**WORK TASK A**
Answer these questions from the column on avoiding handshakes in flu season, one answer per line marked the same way:
(i) What two fields does the reader work in?
(ii) Which flu does the reader say spreads easily?
(iii) After giving the suggested excuse, what gesture does the columnist recommend?
**WORK TASK B**
Continue the column on avoiding handshakes in flu season from its last sentence.

TEXT UNDER STUDY section start

I feel as though I'm channeling Dear Abby today, as I pass along this question from a concerned reader:

So Jack, seriously -- with a potentially dangerous flu season coming up, I'm wondering how to politely deflect an outstretched hand.

I work in hospitality and sales, and even though I hate shaking hands with people under any circumstances, I really don't want to after reading about how easy the swine flu spreads. In the course of a day, I have guys of all races and backgrounds coming at me for a greeting, and I can't have my reluctance misinterpreted. And I can't do an Adrian Monk (wipe!) after every handshake.

Is there any agreed-upon protocol in the professional workplace that can be widely communicated via your blog to avoid any hurt feelings/rejection?

Offhand, the best I could think of would be to tell people, "Sorry, I think I'm coming down with the flu, and so I had better not shake your hand. I don't want to get you sick." Then make a little bow.


Comments (13)

TEXT UNDER STUDY section end
DATA TO EXAMINE section start

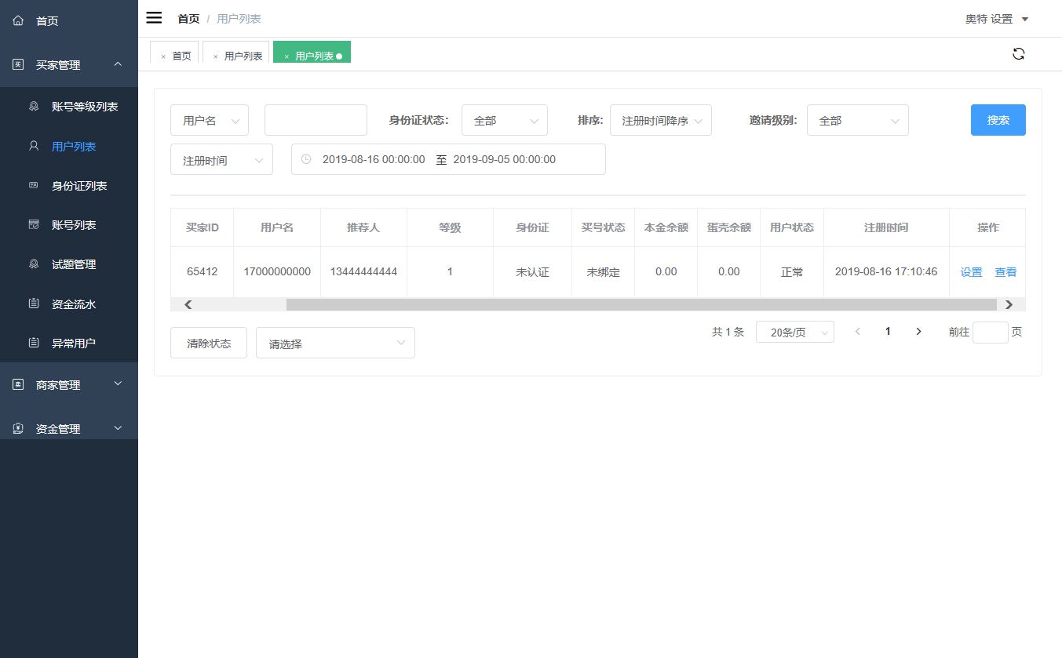Click the 前往 page number input field
1062x658 pixels.
point(990,333)
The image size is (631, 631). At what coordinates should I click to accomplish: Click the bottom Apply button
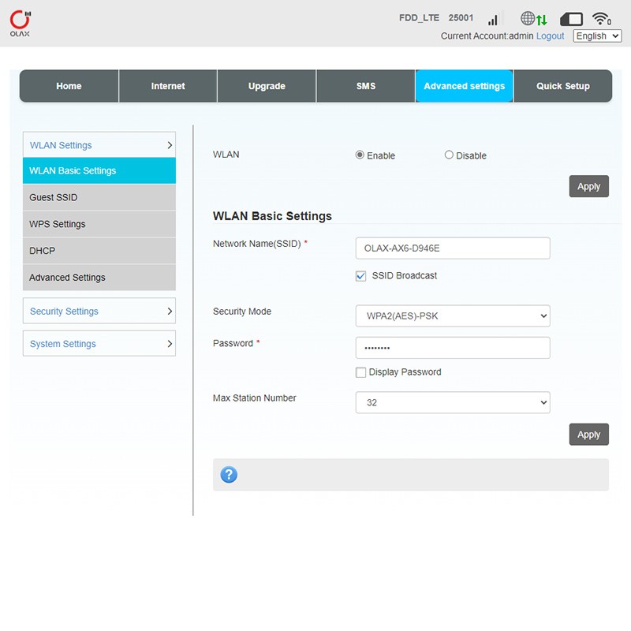pyautogui.click(x=588, y=435)
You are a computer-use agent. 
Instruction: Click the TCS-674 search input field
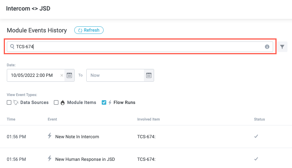(139, 47)
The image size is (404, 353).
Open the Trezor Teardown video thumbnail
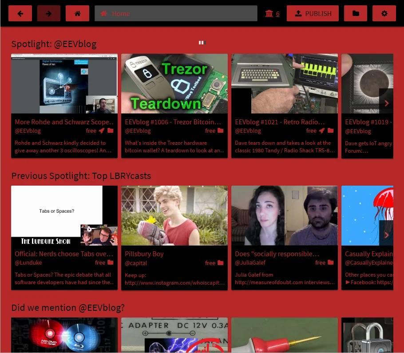coord(174,83)
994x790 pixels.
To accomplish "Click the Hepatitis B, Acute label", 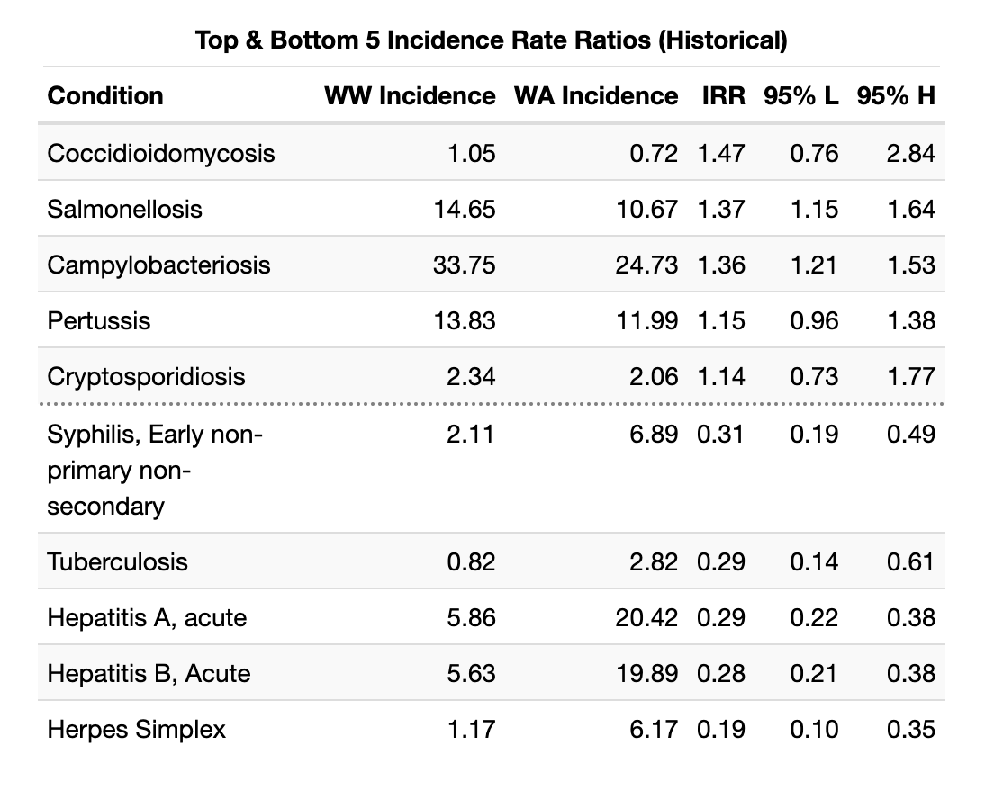I will pyautogui.click(x=149, y=673).
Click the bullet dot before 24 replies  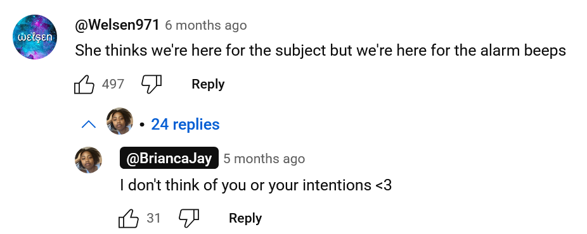click(x=142, y=125)
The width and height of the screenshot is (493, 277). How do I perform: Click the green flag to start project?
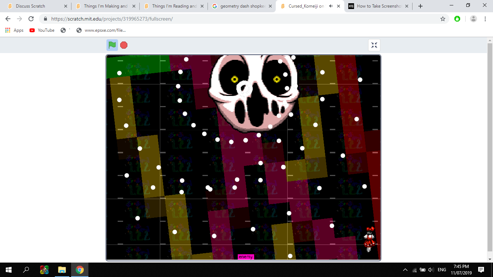(x=112, y=45)
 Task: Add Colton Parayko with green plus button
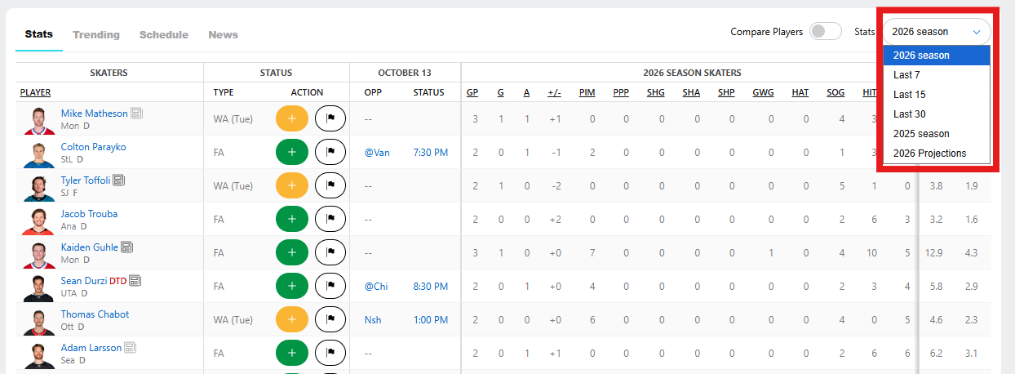click(291, 152)
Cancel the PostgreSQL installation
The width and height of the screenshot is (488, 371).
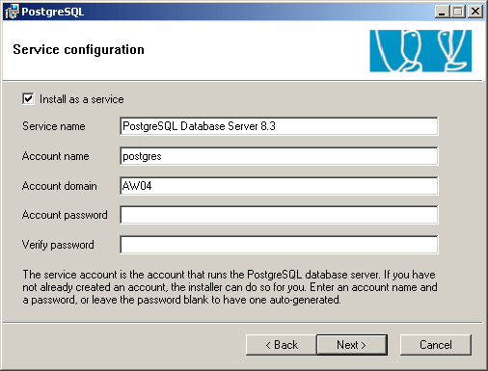(436, 345)
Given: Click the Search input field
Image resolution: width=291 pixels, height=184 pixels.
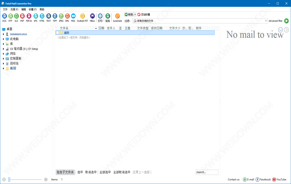Looking at the screenshot, I should 207,172.
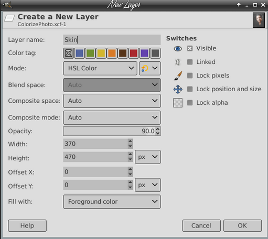Open the layer mode group reset icon menu
This screenshot has width=268, height=239.
click(150, 68)
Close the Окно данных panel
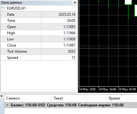The height and width of the screenshot is (114, 137). click(75, 2)
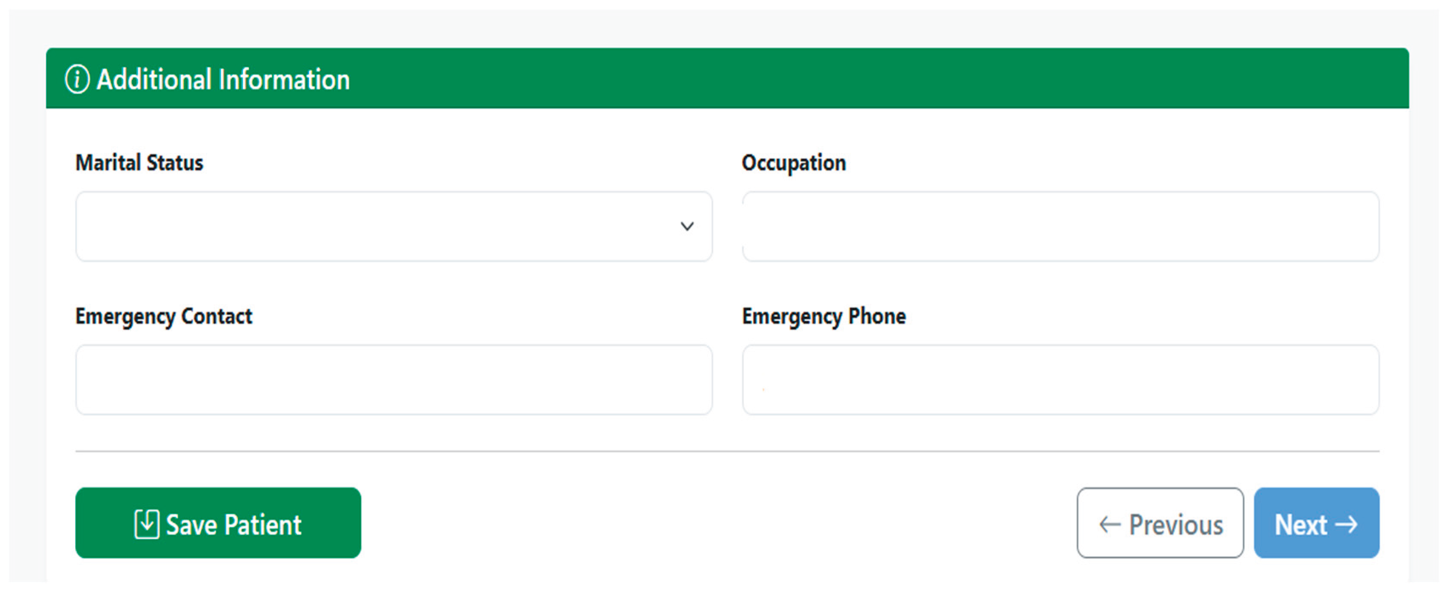
Task: Go back with the Previous button
Action: [x=1160, y=523]
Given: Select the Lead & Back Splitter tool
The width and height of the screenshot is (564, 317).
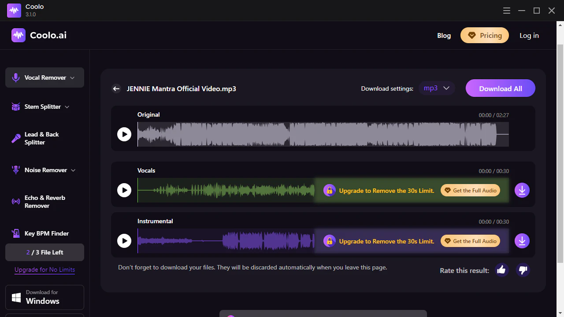Looking at the screenshot, I should point(42,138).
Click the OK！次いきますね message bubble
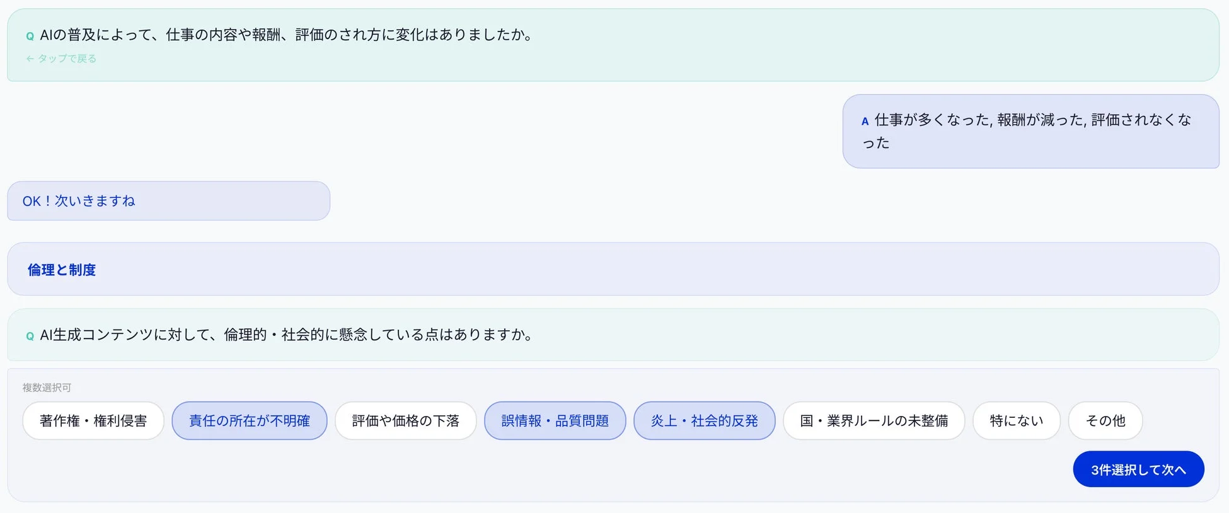This screenshot has width=1229, height=513. (168, 200)
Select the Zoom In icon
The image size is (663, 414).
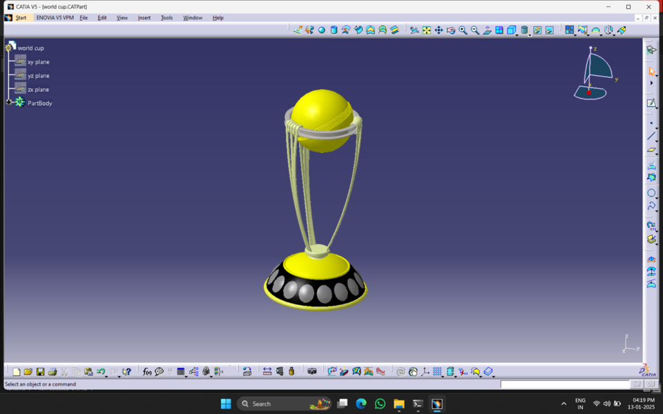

DATA TO EXAMINE section end

**ANSWER SPACE A**
(i) Hospitality and sales
(ii) Swine flu
(iii) A little bow

**ANSWER SPACE B**
Jack you are right. I do that anyway when I am not feeling well as a matter of courtesy.


A kick in the rotten tomatoes outta do it.

Two words: Purell.

As a current cancer patient, well into the immune-impaired phase, I try to remember to keep my hands away from my face when I'm out, and wash often. And I've been carrying around a sample-sized bottle of hand sanitizer in my pocket. Recoiling a bit from the hugs and kisses that some people not part of my usual circle seem to want to give me to show their concern. More than that is so far more than I can handle mentally.

If you listen to my crazy in-laws, they're convinced the world is going to end because of the flu, and are just going to be holed up inside for the next 9 months.

I do that anyway when I am not feeling well as a matter of courtesy.

Yes, but now I suggest doing it even if you are not ill, as a precaution. Is that kind of little white lie o.k. as an ethical matter?

Bring gloves back into fashion! Gloves used to be worn whenever out in public. I'm sure the style evolved for a reason -- same reason we're facing now.

You work in hospitality and sales and hate shaking hands with people under any circumstances? My advice is to change your career.

And, if you really are sick think you may be sick, I don't want to be around you - handshake or not.


I would personally love to see an eastern Asia style bow come into vogue.

Definitely. The reason why Japanese live longer than we do may have nothing to do with their diet or their genes, but simply that they don't shake hands so much.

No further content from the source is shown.